Author: Daniel A. Lublin
Older Employees entitled to deference
When most Canadian jurisdictions recently eliminated mandatory retirement, workplaces across the country were forced to quickly adapt. With an ageing workforce, and compulsory retirement no longer an option, employers were suddenly faced with fewer options to transition older employees into retirement. As this scenario unfolded in courtrooms across the country, various lessons were learned:
This month, the Canadian Human Rights Tribunal ruled in favour of two Air Canada Pilots who complained that their forced retirement at age 60 was discrimination. The Tribunal initially rejected their complaints based on an exemption that permitted employers to retire them if the retirement age was an industry standard. But on appeal the Tribunal ruled that Air Canada could not properly justify the policy. The decision is explosive as it applies equally to all federally regulated employers, who will now be revisiting their policies.
Although there is no legal distinction between an older employee and his younger counterpart, workplace changes should be considered under the lens of the employee’s ability to adapt. When B.C lumber company, Lakeland Mills, took various steps to retrain 66 year old Kathleen Fisher in order to fill a vacant position, it did not believe it was forcing Fisher to retire.

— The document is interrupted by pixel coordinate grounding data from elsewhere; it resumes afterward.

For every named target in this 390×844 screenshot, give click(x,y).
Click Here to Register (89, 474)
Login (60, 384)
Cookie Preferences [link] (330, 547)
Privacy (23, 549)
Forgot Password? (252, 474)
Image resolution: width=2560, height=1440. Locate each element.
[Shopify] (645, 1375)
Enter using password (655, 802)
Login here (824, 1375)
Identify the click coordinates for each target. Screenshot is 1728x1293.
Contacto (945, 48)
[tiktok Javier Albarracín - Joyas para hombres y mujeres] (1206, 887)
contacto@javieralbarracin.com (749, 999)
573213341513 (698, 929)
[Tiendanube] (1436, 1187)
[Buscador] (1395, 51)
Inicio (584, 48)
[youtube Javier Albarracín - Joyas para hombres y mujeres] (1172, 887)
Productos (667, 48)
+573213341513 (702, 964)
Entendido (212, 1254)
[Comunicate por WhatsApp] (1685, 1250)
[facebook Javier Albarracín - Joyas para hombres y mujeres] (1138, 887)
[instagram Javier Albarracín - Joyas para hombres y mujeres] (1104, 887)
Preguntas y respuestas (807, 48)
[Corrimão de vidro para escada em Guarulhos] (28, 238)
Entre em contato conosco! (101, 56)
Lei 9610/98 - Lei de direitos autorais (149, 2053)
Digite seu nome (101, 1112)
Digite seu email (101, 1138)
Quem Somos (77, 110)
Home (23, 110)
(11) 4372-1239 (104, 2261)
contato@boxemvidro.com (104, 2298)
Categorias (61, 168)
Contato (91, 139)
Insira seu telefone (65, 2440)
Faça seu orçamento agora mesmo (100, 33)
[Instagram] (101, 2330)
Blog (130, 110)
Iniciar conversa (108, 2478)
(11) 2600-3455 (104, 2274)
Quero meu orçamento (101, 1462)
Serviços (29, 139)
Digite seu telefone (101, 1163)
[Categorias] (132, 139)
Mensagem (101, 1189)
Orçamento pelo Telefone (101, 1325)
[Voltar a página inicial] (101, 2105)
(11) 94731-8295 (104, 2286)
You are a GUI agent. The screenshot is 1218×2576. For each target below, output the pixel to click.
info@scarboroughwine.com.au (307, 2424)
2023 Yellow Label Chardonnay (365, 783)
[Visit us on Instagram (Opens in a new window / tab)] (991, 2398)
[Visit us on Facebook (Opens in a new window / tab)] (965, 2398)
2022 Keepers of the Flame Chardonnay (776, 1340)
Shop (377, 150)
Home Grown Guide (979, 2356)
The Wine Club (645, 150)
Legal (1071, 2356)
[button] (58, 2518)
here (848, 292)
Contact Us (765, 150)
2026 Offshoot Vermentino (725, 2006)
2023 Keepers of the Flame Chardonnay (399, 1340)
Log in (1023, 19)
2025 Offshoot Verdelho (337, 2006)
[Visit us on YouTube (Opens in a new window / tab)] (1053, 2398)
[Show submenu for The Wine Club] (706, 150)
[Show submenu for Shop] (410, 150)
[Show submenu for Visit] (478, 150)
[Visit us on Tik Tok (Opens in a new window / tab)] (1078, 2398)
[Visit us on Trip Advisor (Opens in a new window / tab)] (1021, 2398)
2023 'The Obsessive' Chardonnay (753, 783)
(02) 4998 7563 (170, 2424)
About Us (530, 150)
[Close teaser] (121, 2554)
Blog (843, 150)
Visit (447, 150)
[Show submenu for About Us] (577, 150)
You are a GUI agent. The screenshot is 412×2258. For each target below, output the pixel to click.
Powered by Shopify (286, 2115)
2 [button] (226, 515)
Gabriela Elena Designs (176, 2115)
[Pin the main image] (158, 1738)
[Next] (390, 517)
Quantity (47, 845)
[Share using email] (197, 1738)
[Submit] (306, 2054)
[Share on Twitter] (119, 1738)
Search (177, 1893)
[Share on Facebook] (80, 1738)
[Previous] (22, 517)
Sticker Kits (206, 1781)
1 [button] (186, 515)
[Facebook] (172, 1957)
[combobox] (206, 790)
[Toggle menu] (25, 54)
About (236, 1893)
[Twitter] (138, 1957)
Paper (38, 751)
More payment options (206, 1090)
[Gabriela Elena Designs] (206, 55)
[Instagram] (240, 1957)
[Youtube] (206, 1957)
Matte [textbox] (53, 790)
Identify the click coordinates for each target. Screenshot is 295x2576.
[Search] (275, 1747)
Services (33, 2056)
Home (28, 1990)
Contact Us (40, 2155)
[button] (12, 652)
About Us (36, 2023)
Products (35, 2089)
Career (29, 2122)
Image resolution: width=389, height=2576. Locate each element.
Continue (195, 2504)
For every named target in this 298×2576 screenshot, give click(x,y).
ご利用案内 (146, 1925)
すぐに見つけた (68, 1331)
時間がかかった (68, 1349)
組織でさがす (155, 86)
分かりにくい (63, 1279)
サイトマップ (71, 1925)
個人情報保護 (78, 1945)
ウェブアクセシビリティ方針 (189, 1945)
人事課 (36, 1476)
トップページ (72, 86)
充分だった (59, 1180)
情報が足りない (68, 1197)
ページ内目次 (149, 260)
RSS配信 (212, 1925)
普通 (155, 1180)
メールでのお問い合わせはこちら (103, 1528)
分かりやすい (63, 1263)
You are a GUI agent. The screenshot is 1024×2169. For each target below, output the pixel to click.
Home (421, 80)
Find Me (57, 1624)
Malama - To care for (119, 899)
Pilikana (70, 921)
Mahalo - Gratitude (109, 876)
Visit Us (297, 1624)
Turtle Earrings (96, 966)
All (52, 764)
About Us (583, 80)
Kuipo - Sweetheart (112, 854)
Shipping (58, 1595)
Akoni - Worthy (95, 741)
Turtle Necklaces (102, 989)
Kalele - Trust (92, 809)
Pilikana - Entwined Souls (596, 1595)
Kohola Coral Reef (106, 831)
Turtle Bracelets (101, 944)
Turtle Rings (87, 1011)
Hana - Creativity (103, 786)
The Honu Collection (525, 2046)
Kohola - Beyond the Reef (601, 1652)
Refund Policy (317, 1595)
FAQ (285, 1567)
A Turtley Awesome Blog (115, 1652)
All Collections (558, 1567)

However, as mandatory retirement was still in effect in British Columbia, Fisher was concerned. When she couldn’t master the new role, she spoke with the company president telling him she was being forced to retire. When he did not disabuse her of this perception, she left and successfully sued for constructive dismissal. The changes to Fisher’s job, however minor, were magnified when her age limited her ability to respond to the new work or her employer’s efforts to train her.
Employers are also unable to use workplace policies, such as pension plans, to subvert the legislation. Recently, the B.C. Court of Appeal found that 65 year old Stuart Johnson had accepted mandatory retirement as a term of his employment by voluntarily joining his company’s pension plan and continuing to work for years with knowledge that the mandatory retirement policy applied to him. As Johnson’s lawsuit was “grandfathered” under the old legislation, the Court did not find there was discrimination. However, today, the result would be very different. As every province except for New Brunswick has eliminated a retirement age from its legislation, employers can no longer force employees to retire without a human rights complaint or significant lawsuit.
Similarly, if firing older employees, employers cannot discount severance entitlements. Mistakenly believing that Alberta human rights legislation permitted it to mandatorily retire Leo Magnan when he turned 65, Brandt Tractor Ltd. effectively forced his retirement, despite Magnan’s statements that he did not wish to leave at that time. However, as Magnan had indicated that he would soon retire anyway, the court reduced his damages finding Brandt should not have to pay severance to an employee that would no longer look for work. On appeal, this finding was reversed. Consequently, if employers wish to terminate older employees, the customary employment law principles regarding severance will have to be considered and then provided.